REQUIREMENT :: Could you copy each line of the listing that holds "agent"?

DATA RECORDS ::
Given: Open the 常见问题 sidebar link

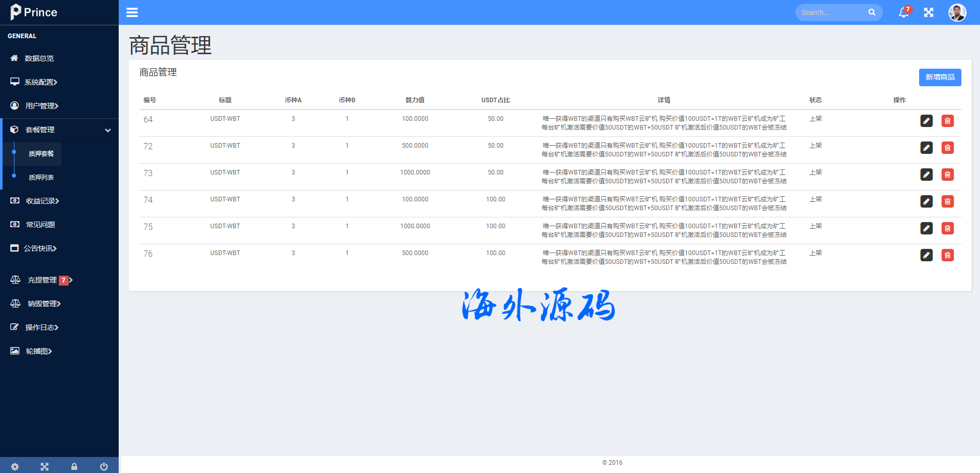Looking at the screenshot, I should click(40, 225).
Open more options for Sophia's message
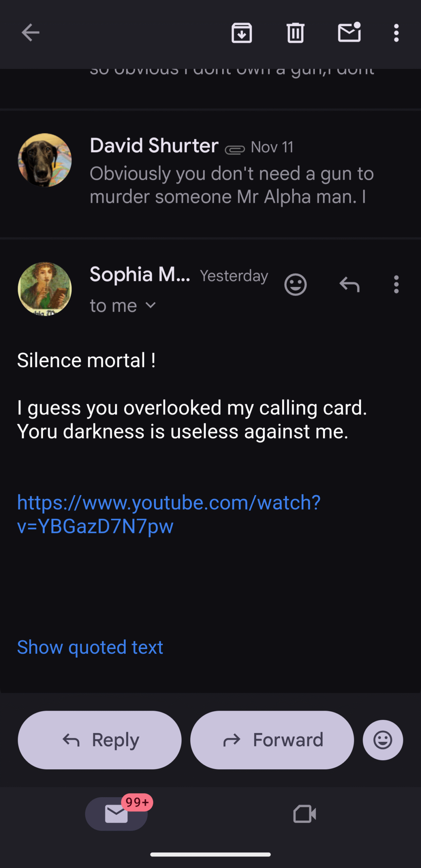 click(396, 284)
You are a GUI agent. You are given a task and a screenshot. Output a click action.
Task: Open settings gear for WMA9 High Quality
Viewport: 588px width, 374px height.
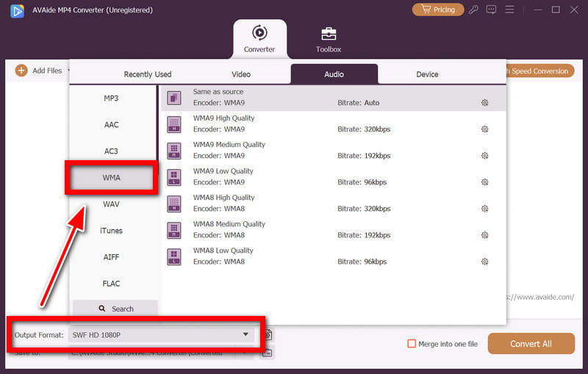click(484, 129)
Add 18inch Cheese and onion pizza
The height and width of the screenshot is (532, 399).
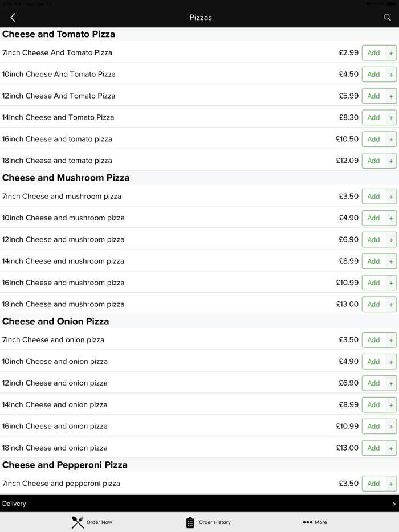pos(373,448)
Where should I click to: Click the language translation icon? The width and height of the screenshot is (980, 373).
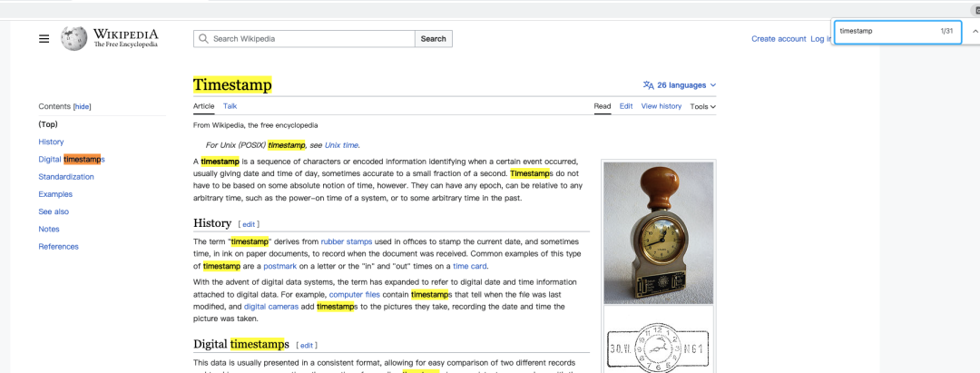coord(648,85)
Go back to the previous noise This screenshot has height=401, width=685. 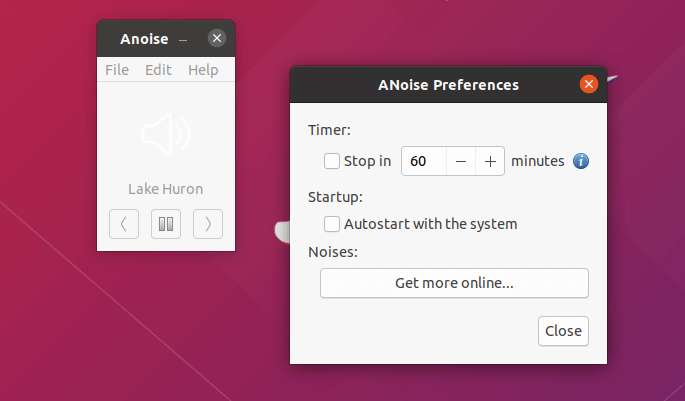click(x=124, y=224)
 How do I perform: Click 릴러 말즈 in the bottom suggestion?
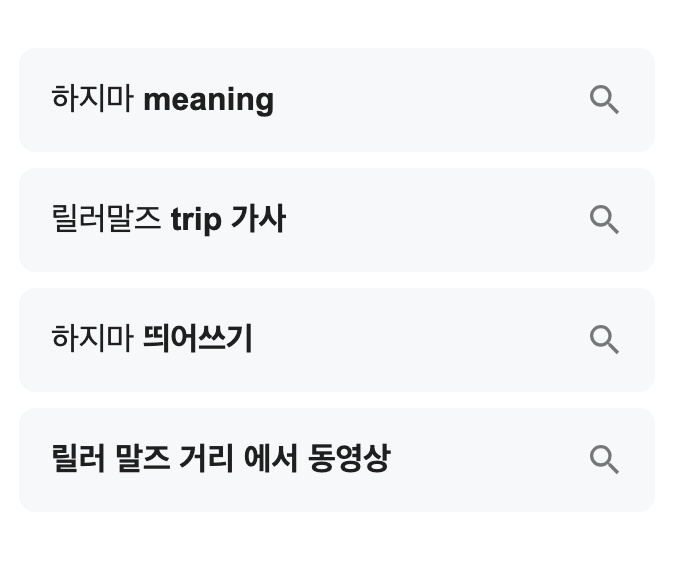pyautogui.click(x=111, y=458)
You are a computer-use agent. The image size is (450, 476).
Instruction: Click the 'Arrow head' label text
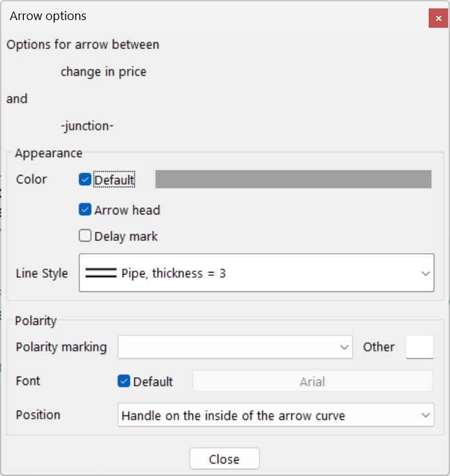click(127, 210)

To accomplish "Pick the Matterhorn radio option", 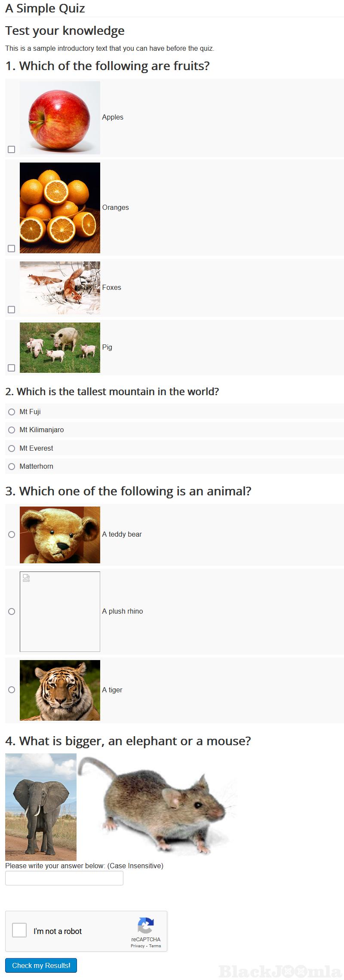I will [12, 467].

* * *

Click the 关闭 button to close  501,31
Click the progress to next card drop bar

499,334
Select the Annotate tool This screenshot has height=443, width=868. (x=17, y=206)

WRITTEN SOLUTION ::
You are a GUI agent. You are given a task and a screenshot. Output a click action.
You are a computer-use agent. The image size is (450, 476).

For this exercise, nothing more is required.